An Interview with Yotam Ottolenghi
Is there any cookbook more popular right now than Sami Tamini and Yotam Ottolenghi’s Jerusalem? With their previous book Plenty also remaining in the spotlight, the folks at 10 Speed Press have rereleased a US edition of Ottolenghi: The Cookbook, the very first Ottolenghi cookbook which was previously only available in its original UK edition.
Read on for our interview with Yotam Ottolenghi on this first cookbook, his latest favorite ingredients, and what he’s cooking in his kitchen right now!
Are you experiencing Ottolenghi-mania amongst your circle of friends who cook? I haven’t gone to a potluck or dinner party in the last several months where there wan’t at least one dish from Jerusalem and Plenty, the two Ottolenghi cookbook’s available in the US at the time. I would complain but the truth is, everything I tried has been delicious. The flavors are fresh and new, and it’s really wonderful to see so many people excited about cooking and discovering new ingredients.
Now that Ottolenghi: The Cookbook is availble here in the States, it’s a perfect time to check in again with Yotam Ottolenghi on the past, present, and future of all things Ottolenghi!
→ Find it at your independent bookstore, local library, or on Amazon: Ottolenghi: The Cookbook by Yotam Ottolenghi and Sami Tamimi
What was it like to revisit Ottolenghi: The Cookbook after five years and two subsequent cookbooks?
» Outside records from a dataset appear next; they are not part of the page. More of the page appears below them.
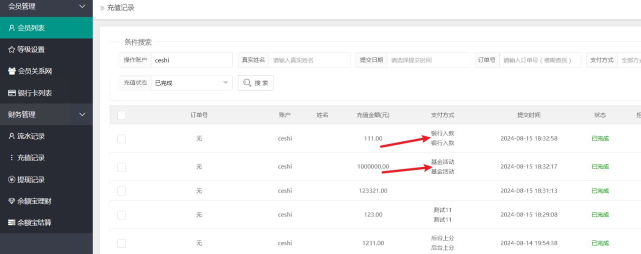Click the 真实姓名 input field
The width and height of the screenshot is (641, 254).
pos(309,60)
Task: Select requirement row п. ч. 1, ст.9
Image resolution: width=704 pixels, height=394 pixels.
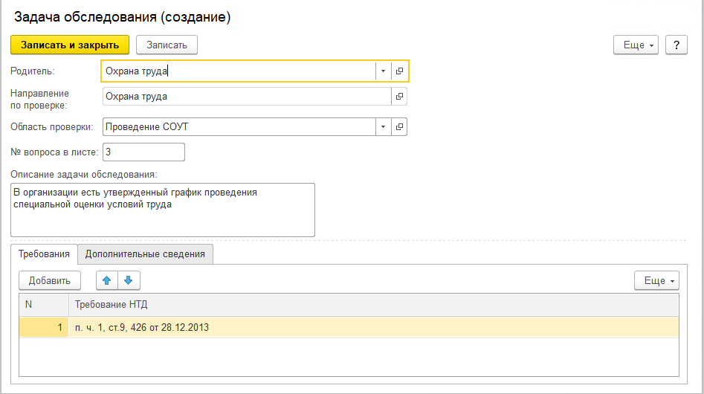Action: [349, 328]
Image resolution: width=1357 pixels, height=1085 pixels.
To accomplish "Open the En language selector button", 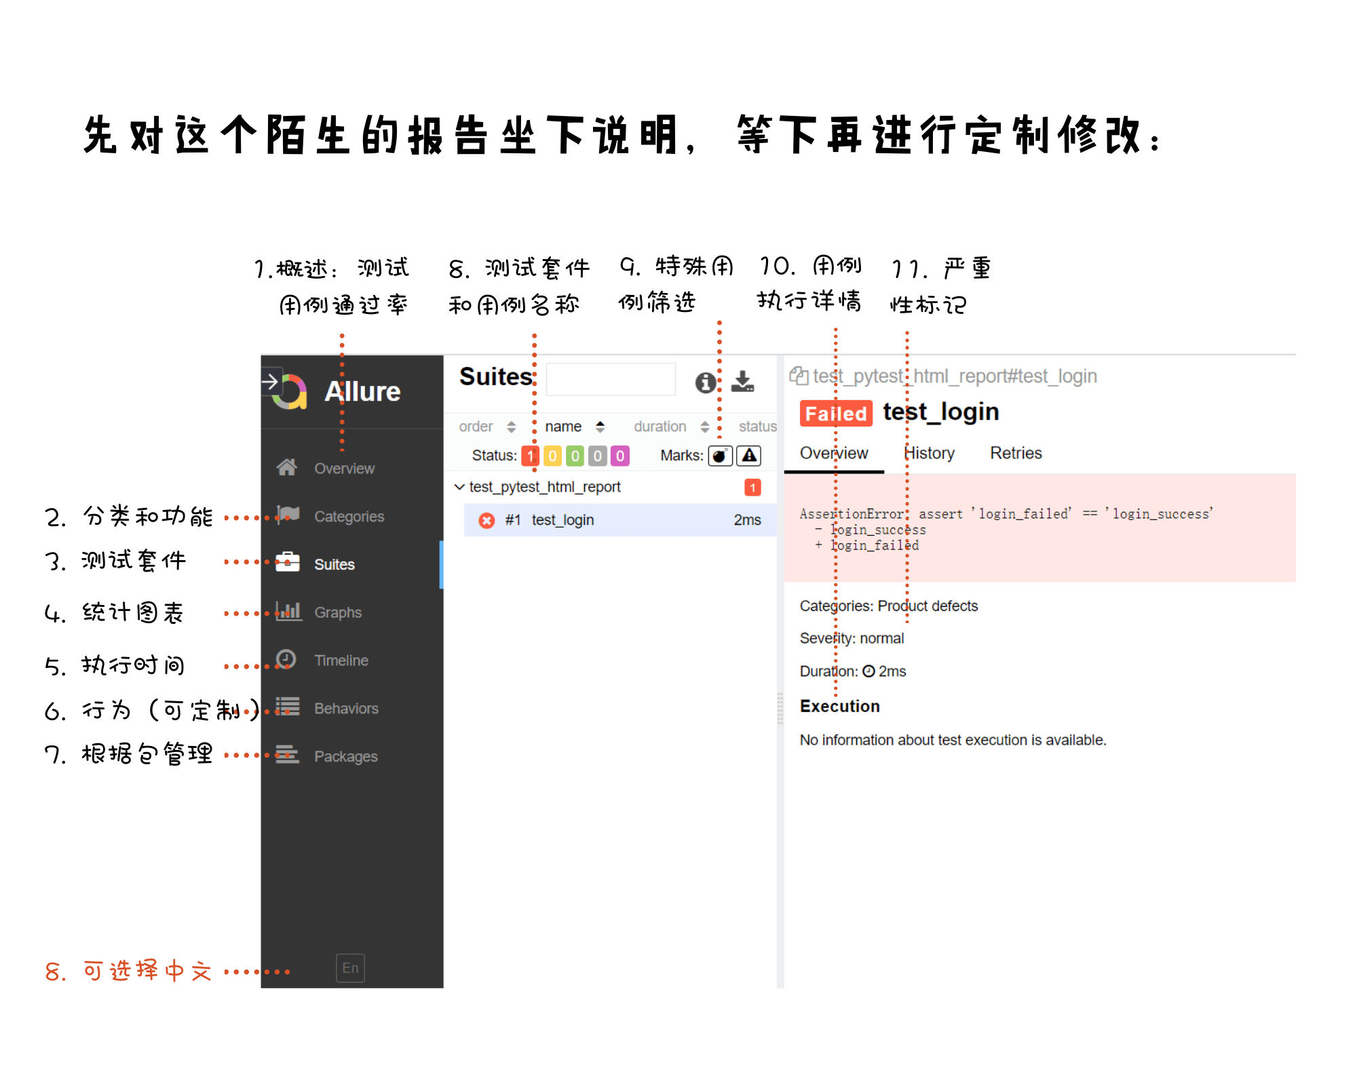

Lovely, actually! Unlike novelists, who tend to write books, set them free and then not return for years to come, I never really ‘let my books go’. It hasn’t been so much a revisiting, therefore, as a continued engagement. We constantly use the recipes for our menus at Ottolenghi.
Though first published over five years ago, so much that is at the heart of Sami and my vision, philosophy and pantry remains the same. New ingredients and techniques have appeared and the design of the books has evolved but many of the fundamentals – the cooking methods, our favourite products, the Ottolenghi team – have remained the same. It feels good to see that we haven’t swayed in this regard.
How would you distinguish it from Plenty and Jerusalem?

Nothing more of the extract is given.